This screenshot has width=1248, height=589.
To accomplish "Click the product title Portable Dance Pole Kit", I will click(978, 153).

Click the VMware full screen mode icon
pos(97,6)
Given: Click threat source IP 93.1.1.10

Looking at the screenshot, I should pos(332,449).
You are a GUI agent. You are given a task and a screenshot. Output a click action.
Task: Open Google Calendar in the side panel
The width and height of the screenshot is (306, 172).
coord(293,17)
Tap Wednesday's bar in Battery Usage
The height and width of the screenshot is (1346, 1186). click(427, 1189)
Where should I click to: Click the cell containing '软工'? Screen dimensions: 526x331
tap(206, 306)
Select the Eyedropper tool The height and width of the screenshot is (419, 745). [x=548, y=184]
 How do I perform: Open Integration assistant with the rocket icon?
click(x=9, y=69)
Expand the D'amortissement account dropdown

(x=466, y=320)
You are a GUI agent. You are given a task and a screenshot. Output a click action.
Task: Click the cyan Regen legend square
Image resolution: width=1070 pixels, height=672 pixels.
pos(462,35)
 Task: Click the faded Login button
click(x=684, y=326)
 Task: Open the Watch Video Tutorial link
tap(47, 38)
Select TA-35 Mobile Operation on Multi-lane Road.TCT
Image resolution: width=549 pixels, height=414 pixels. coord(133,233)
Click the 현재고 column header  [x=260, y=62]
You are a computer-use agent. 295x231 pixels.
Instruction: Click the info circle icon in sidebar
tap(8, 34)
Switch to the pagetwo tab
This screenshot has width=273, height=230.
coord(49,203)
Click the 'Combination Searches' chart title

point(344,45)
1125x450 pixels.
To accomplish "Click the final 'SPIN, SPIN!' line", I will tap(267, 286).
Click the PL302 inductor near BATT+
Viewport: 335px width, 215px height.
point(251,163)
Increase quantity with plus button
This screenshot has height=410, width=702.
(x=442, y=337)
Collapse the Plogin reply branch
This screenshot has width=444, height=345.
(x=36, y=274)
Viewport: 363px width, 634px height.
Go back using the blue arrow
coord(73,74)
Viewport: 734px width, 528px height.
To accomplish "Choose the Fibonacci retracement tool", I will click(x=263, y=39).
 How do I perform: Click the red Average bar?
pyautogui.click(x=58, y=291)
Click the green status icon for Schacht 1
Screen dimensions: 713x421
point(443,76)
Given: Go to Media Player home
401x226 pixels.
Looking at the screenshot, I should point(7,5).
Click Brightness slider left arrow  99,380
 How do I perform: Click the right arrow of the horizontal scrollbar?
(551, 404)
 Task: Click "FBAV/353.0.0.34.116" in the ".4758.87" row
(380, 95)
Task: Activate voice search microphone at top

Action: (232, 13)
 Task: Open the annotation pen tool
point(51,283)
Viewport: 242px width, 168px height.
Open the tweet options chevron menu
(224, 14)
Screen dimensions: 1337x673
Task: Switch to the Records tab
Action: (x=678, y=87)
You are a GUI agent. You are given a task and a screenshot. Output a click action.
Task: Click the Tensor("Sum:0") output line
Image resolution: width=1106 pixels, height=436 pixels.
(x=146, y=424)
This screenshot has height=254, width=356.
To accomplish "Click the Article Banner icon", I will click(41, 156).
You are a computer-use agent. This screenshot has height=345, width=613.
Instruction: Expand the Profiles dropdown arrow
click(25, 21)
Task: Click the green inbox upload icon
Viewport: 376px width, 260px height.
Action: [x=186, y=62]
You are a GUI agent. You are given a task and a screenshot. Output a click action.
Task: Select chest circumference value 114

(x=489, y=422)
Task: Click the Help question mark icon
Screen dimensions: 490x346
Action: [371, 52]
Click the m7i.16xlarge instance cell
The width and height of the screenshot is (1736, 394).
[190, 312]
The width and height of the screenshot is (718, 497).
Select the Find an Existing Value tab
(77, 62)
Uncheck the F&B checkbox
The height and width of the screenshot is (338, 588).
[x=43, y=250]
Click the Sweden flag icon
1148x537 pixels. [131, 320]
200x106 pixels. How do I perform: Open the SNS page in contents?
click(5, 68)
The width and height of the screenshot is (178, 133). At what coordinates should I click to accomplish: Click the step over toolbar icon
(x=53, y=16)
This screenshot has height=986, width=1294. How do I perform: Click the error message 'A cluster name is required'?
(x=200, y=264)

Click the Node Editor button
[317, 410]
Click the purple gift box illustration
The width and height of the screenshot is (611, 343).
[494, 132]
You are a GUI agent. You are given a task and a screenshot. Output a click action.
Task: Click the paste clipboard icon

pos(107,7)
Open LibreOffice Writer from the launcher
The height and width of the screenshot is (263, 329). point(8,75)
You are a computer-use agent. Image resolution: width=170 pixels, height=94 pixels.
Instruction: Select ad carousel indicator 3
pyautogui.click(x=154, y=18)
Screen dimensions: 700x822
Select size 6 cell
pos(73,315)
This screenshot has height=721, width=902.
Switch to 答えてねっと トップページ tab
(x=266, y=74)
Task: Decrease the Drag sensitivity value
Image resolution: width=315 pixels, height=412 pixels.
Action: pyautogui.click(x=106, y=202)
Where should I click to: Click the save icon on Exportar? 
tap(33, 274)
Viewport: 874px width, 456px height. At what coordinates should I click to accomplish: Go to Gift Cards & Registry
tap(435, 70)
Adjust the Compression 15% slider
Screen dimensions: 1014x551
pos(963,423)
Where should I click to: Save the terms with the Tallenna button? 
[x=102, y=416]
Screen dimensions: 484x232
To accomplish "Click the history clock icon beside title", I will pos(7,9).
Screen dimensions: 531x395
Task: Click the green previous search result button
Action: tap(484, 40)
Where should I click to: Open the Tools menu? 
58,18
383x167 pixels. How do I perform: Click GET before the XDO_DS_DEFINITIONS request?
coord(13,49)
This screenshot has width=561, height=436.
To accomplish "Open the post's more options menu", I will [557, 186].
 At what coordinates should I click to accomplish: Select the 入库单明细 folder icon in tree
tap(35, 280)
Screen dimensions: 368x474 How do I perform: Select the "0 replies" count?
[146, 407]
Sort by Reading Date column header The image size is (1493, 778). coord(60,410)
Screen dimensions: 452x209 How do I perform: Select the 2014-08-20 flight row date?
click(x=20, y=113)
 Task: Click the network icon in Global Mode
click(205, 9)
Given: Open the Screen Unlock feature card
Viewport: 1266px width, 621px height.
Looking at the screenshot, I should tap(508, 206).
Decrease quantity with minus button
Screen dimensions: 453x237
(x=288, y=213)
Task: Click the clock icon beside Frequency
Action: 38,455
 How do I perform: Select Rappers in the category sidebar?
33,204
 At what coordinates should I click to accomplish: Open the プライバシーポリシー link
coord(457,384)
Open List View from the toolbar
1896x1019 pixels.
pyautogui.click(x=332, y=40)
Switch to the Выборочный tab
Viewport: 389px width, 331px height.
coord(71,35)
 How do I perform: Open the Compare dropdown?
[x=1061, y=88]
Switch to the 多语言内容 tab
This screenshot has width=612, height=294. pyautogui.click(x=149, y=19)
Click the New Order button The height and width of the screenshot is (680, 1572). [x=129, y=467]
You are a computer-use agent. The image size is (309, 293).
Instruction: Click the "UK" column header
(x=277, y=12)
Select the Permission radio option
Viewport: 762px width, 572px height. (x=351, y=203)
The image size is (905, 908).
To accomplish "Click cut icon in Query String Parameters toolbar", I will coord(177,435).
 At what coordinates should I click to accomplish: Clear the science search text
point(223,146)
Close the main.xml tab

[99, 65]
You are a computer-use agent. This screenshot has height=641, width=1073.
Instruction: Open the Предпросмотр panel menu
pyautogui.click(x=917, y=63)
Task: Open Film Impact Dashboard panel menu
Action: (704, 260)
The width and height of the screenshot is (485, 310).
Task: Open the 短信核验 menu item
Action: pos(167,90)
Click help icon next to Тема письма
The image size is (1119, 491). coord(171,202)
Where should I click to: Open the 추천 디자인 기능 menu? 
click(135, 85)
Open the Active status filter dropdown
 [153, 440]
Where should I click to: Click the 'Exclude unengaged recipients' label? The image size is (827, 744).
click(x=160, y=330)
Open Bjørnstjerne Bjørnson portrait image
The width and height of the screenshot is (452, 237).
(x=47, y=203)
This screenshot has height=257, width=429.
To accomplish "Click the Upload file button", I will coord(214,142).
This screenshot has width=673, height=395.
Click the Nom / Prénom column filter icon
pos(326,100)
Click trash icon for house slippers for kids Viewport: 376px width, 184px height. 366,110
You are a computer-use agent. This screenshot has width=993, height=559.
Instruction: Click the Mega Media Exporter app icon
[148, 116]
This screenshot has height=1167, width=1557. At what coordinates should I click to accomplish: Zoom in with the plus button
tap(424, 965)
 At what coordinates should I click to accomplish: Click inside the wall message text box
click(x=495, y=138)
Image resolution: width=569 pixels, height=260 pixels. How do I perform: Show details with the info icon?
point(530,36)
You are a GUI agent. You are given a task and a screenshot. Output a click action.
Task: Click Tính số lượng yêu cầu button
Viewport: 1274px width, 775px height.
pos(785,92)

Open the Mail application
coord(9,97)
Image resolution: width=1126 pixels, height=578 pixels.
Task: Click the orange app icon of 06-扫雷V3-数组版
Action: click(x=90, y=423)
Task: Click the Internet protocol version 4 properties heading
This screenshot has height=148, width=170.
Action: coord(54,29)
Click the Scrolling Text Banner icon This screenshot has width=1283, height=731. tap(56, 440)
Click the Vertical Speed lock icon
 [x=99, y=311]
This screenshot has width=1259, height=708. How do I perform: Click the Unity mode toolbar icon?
========================
=== What is needed ===
Please pull out and copy every line of the material above that contains the word "options", with case counting.

=== Exercise result ===
Open the tweet options chevron menu
To accomplish "Open the post's more options menu", I will [557, 186].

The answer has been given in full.